*** Opening of DATA FOR PROCESSING ***

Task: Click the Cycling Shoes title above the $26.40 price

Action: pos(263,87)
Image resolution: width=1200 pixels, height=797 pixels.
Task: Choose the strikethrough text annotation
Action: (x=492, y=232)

*** Close of DATA FOR PROCESSING ***

**ABOUT THIS EXERCISE**
Return the records above in their entirety, exactly as they appear.

**OUTPUT OF THE TASK**
Task: Click the Cycling Shoes title above the $26.40 price

Action: pos(263,87)
Image resolution: width=1200 pixels, height=797 pixels.
Task: Choose the strikethrough text annotation
Action: (x=492, y=232)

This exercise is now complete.